Contra reloj y a la trágala, he tenido que escribir este fin de semana el artículo para Ámbito Jurídico, la revista colombiana. Faena de aliño tal vez. Pero ni la cabeza ni los dedos ni el tiempo me dan para más estos días. Así que ahí va.
En Europa andan revueltas las facultades de Derecho, pues con la reforma de los planes de estudio que viene de la Unión Europea parece que habrá que abandonar mucho de aquella vieja clase magistral y fomentar el trabajo personal del alumno y la interacción en las aulas. No sé si cabe esperar cosa buena, pues desde hace tiempo cada reforma de la docencia empeora la situación, que ya era lastimosa.
Muchos hemos padecido una enseñanza de las leyes que viene, casi sin cambios, del siglo XIX y de aquel ingenuo positivismo de la Escuela de la Exégesis y la Jurisprudencia de Conceptos. La docencia jurídica era lo más parecido a una operación quirúrgica en la que el profesor abre el cráneo al alumno y le implanta, sin anestesia, códigos, leyes y reglamentos. Se confiaba tanto en la racionalidad inmanente a la legislación y en el carácter completo, coherente y claro del sistema jurídico, que se pensaba que con sólo tener en la memoria la gaceta oficial ya era más que suficiente para que el graduado en Derecho pudiera resolver pleitos y evacuar dictámenes y consultas sin duda ni equívoco posible. Aprender a razonar no hacía falta, a hablar o escribir con propiedad tampoco. De la cabeza así amueblada de los abogados salían mágicamente las soluciones debidas para cualquier pleito. En realidad, las partes de cada proceso no eran vistas como seres de carne y hueso, sino como reencarnaciones de Ticio y Cayo. Y los problemas que en los juzgados se dirimen no necesitaban ser comprendidos y analizados en su dimensión moral, política o económica, pues el Derecho es mundo aparte, y el jurista, científico ensimismado que no precisa hacer más que muy elementales silogismos. En esa visión del Derecho no quedaba espacio para la discrecionalidad judicial, pues las normas hablan por sí mismas y dan para cada caso solución única y siempre correcta. Por eso era tan común que las mejores calificaciones las ganaran en las aulas los memoriones sin seso y que el Derecho lo explicaran en ellas profesores reducidos a máquinas de leer y repetir, con engolada voz, códigos y manuales.

#### CONJUNTO DE DATOS:
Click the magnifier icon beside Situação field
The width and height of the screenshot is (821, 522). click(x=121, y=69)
...
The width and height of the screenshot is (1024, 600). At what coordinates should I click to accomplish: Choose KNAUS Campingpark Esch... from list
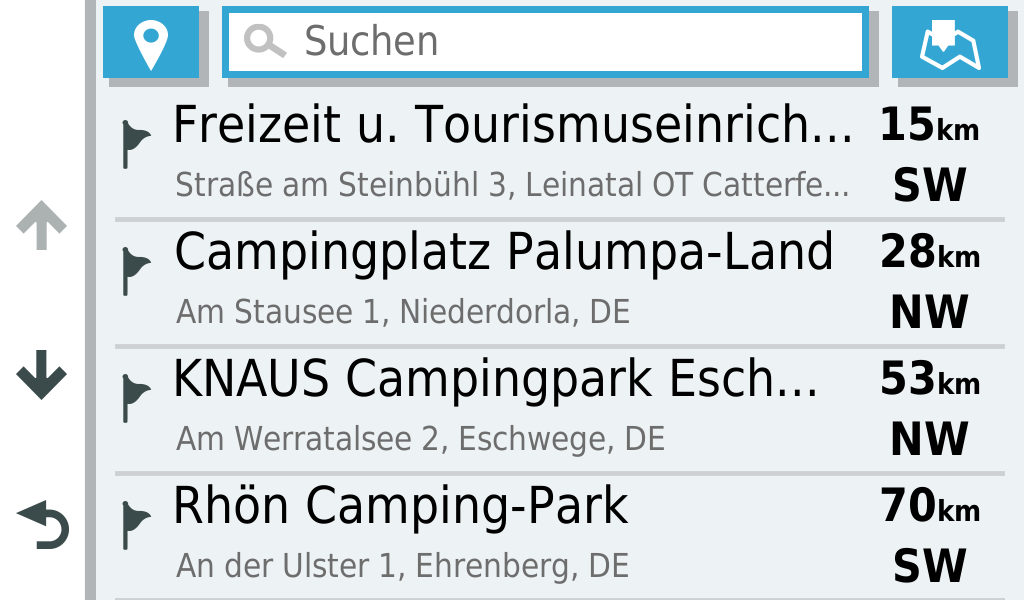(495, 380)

#### EJERCICIO PROPUESTO:
Según el texto proporcionado, ¿para qué revista se escribió el artículo y de qué país es?

#### SOLUCIÓN DEL EJERCICIO:
Para Ámbito Jurídico, una revista colombiana.